* _Task inputs_:
━━━━━━

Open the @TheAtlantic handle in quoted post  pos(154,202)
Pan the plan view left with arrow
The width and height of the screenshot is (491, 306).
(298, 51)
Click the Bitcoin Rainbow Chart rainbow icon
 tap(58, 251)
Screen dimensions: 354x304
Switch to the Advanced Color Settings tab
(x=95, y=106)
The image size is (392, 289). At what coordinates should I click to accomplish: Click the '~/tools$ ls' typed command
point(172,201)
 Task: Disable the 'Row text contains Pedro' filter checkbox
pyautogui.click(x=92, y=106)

━━━━━━

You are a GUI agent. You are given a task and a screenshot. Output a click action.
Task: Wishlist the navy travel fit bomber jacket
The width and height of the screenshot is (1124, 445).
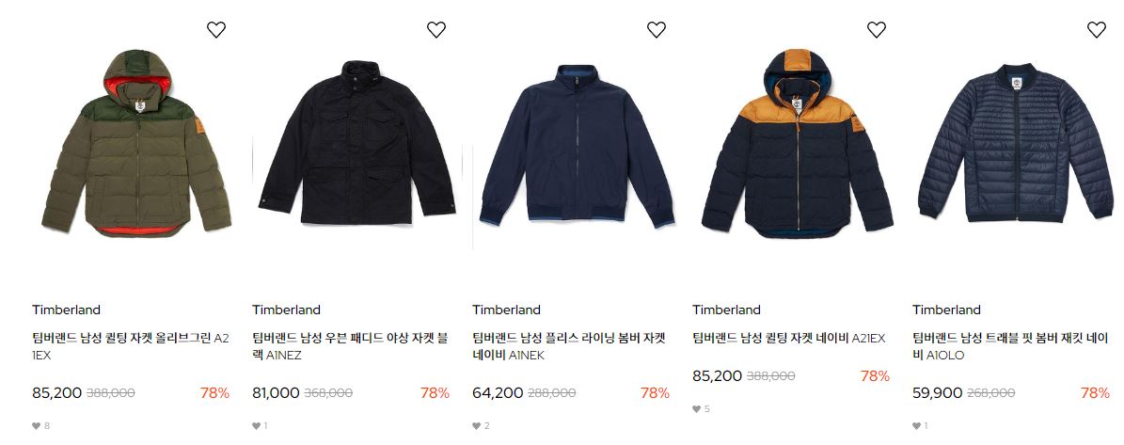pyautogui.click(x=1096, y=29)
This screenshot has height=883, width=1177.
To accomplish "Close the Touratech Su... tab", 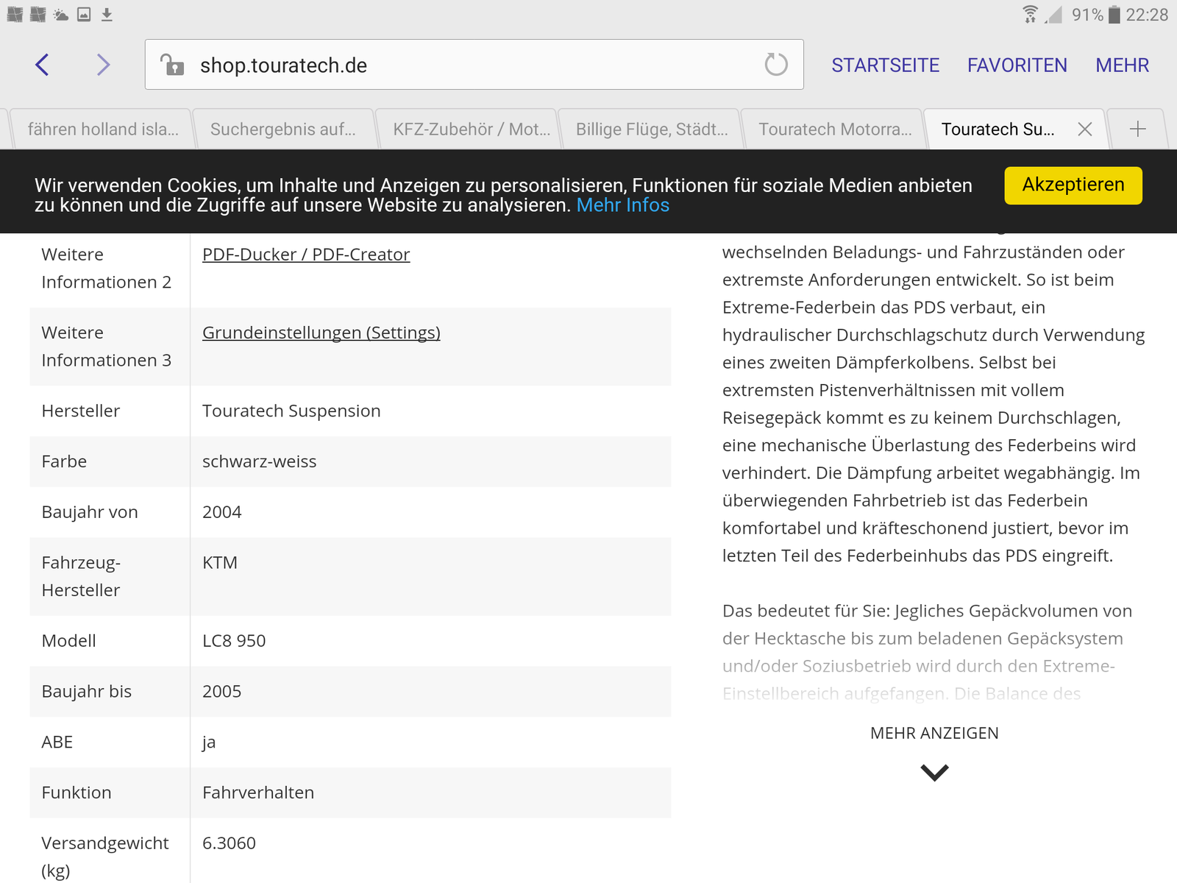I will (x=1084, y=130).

━━━━━━

* _Instructions to follow_:
From the records above, transcribe exactly the run of lines that opens with the line holding "Open the @TheAtlantic" and closes with the line holding "Screen dimensions: 354x304", both included.

* _Written solution_:
Open the @TheAtlantic handle in quoted post  pos(154,202)
Pan the plan view left with arrow
The width and height of the screenshot is (491, 306).
(298, 51)
Click the Bitcoin Rainbow Chart rainbow icon
 tap(58, 251)
Screen dimensions: 354x304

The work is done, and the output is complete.